Ben Smith tells how Warpaint bassist Jenny Lee Lindberg explores her creative side with this darker and expansive side-project.

Jimmy Coultas

Last updated: 24th Mar 2016

Image: Jennylee 

Setting out to record a song a day over ten days can only go two ways: it either actually never happens, or as is the case for Warpaint's talismanic bass wielder Jenny Lee Lindberg, it spirals beyond ten days into a solo album and tour.

The catalyst to this record seems to be an urge to to explore herself as a musician and wriggle away from the dreamy constraints of Warpaint.

For the most part the freedom from those boundaries sees Jenny head into an edgy and expansive post-punk territory with a tang of eighties grunge. 

Right On! strikes more as a personal scoping of Jennylee's creative capabilities and a longing to engage in a discordant experimentation of sounds, rather than the planting of a seed to grow alongside her band duties. 

Ultimately that is what achieved. Jenny's bass parts are expectedly more profound, though layered tastefully to avoid the record being over-saturated by a cacophony of noise. Her gloomy vocal that croons over lost love and anxiety smokes through the albums languid grooves.

Where it lacks cohesiveness, the record blossoms with subtle eclecticism amongst its murky feel. Lead single 'never' thrusts infectiously  with a harbouring of psychedelia and 'boom boom' slings a torpid punk rhythm to form the album's most impressionable joint.

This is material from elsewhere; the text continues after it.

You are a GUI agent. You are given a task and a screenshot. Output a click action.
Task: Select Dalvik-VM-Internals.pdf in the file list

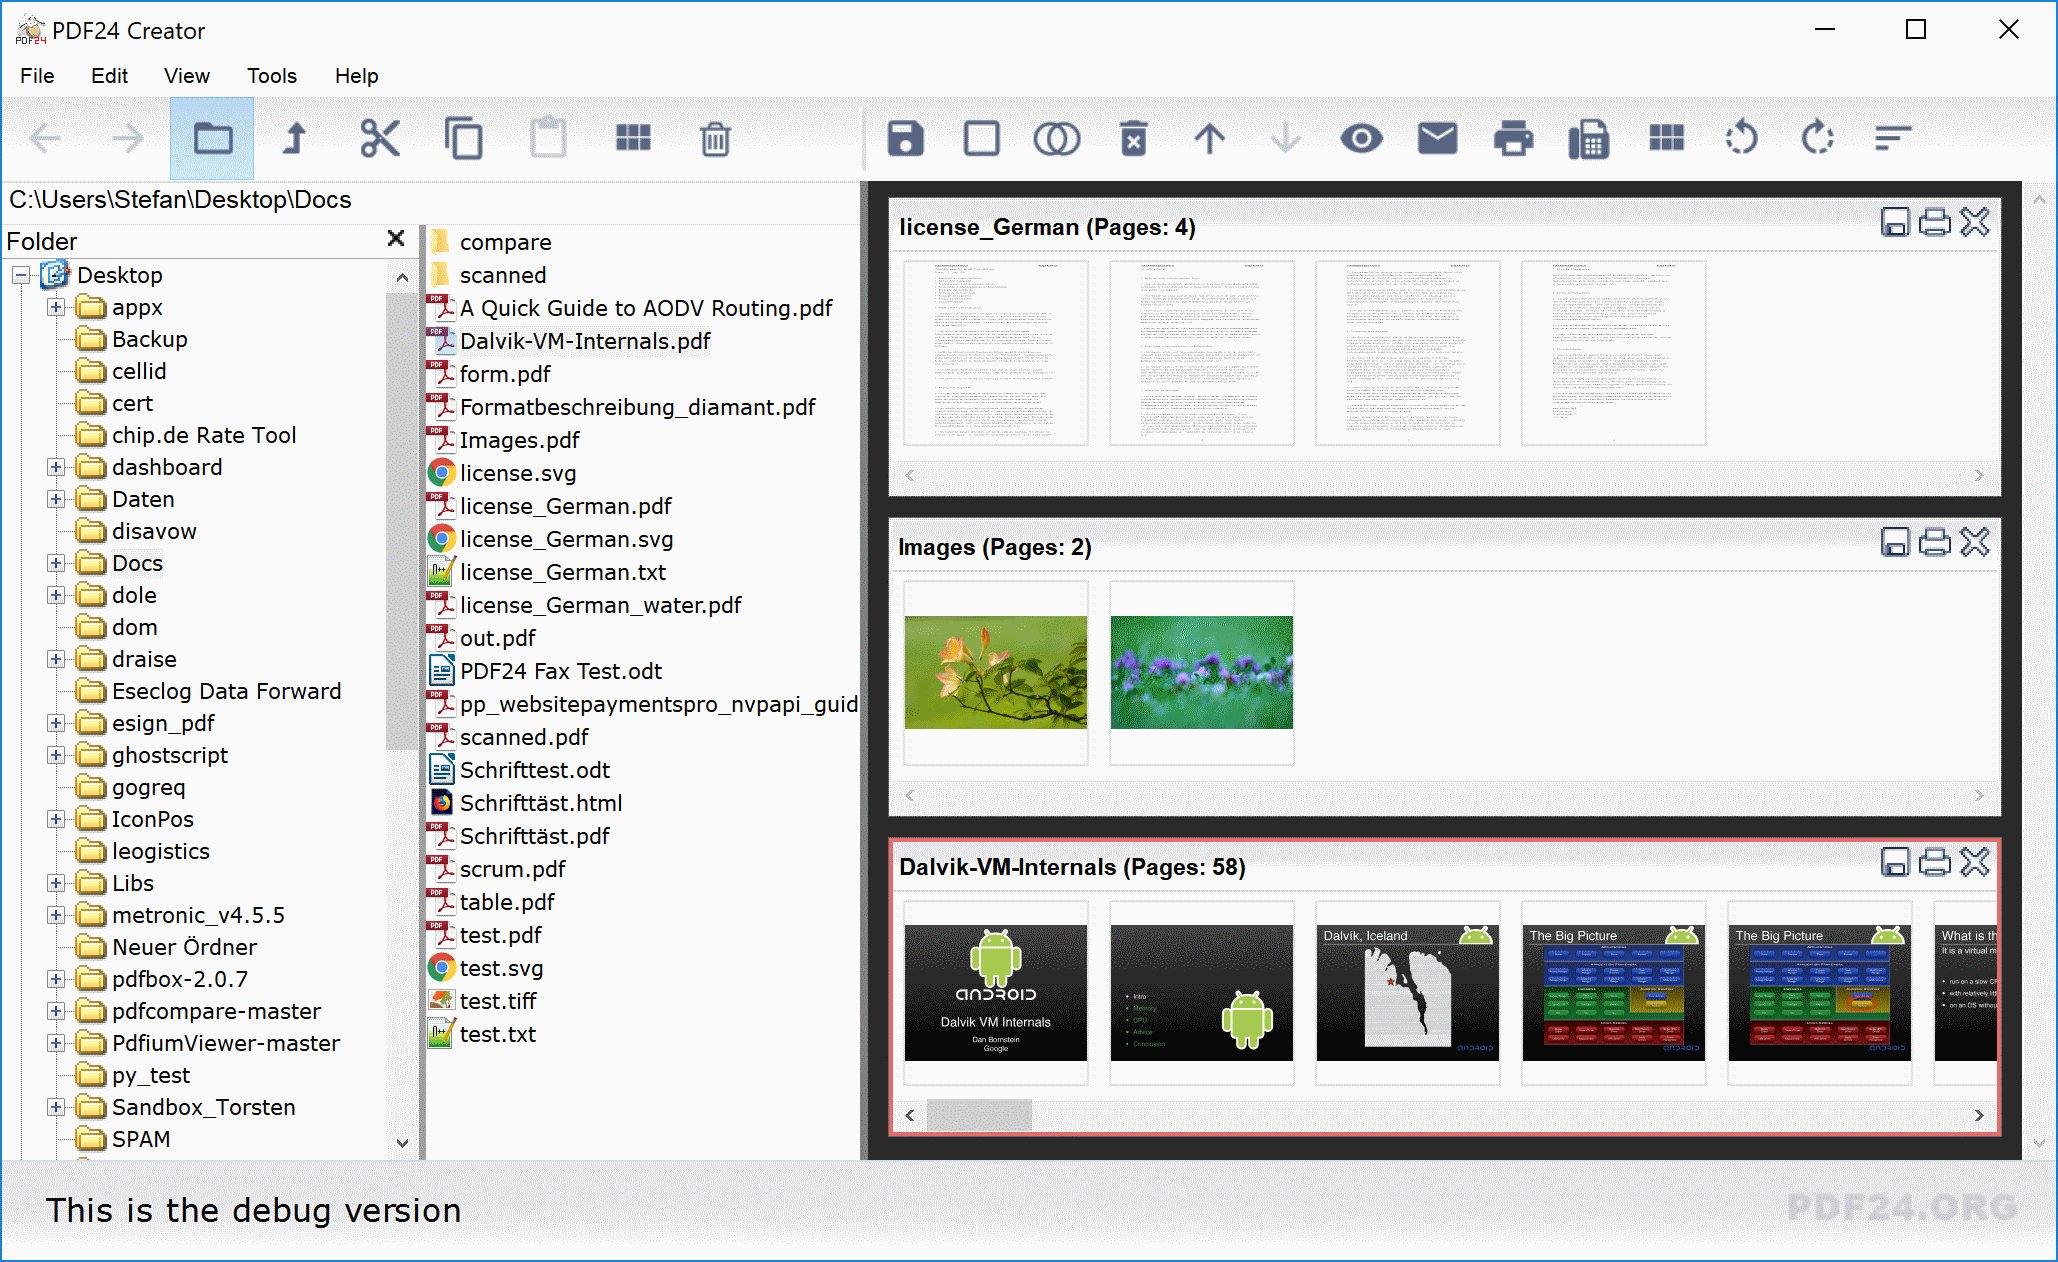tap(585, 341)
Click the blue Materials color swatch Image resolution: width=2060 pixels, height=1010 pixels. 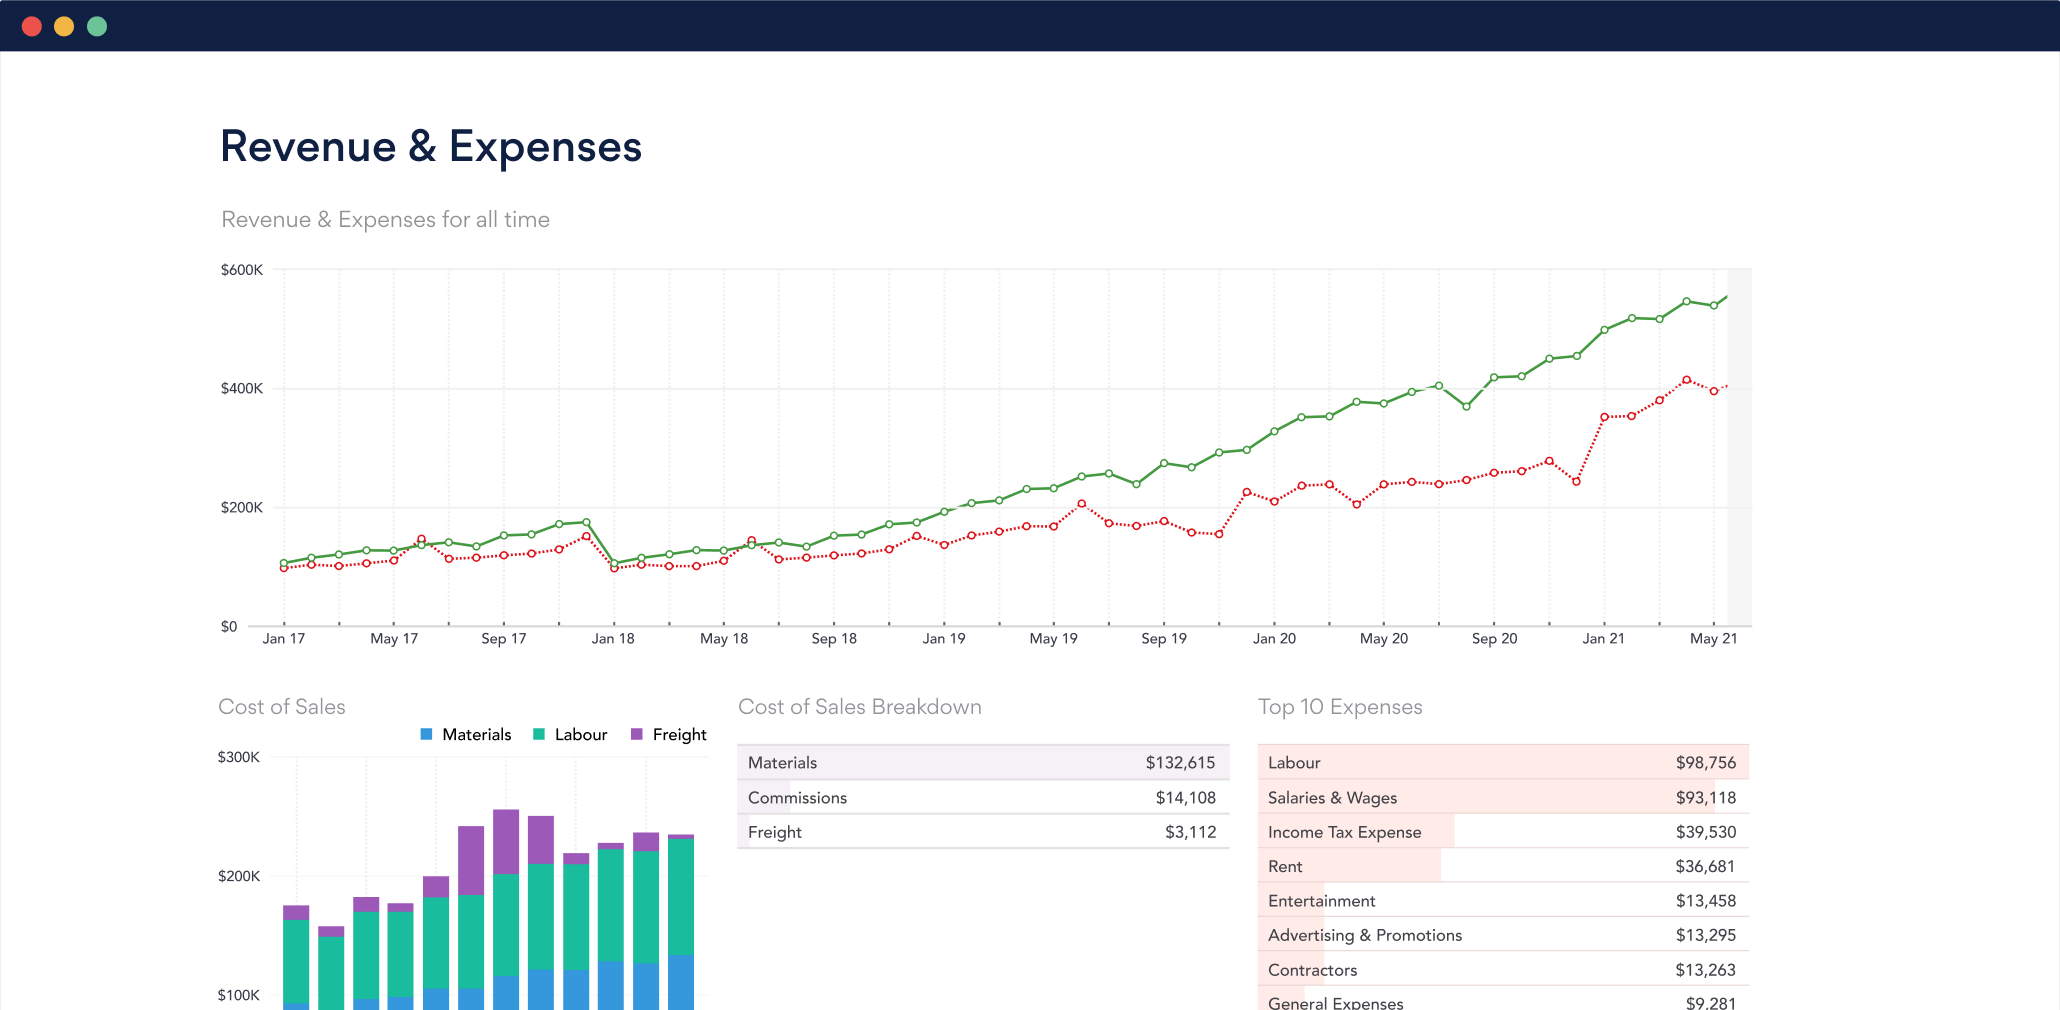pos(427,734)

'he sense' simmers the tone of the album with snapping claps and lilting strings that ooze tranquility to mirror Jenny's vocal. 'offerings' is densely formed with band mate Stella Mozgawa harnessed in to accentuate the albums electronic percussion with live drums and mark its most danceable outpost.

Where creativity is concerned, Jennylee possesses it into the abundance, more so on the records most left-field turn 'White Devil' which plays out like a satanic ritual.

It bolsters the intrigue surrounding the side-project which is cooly executed and shows a daring and visionary side to the Warpaint musician.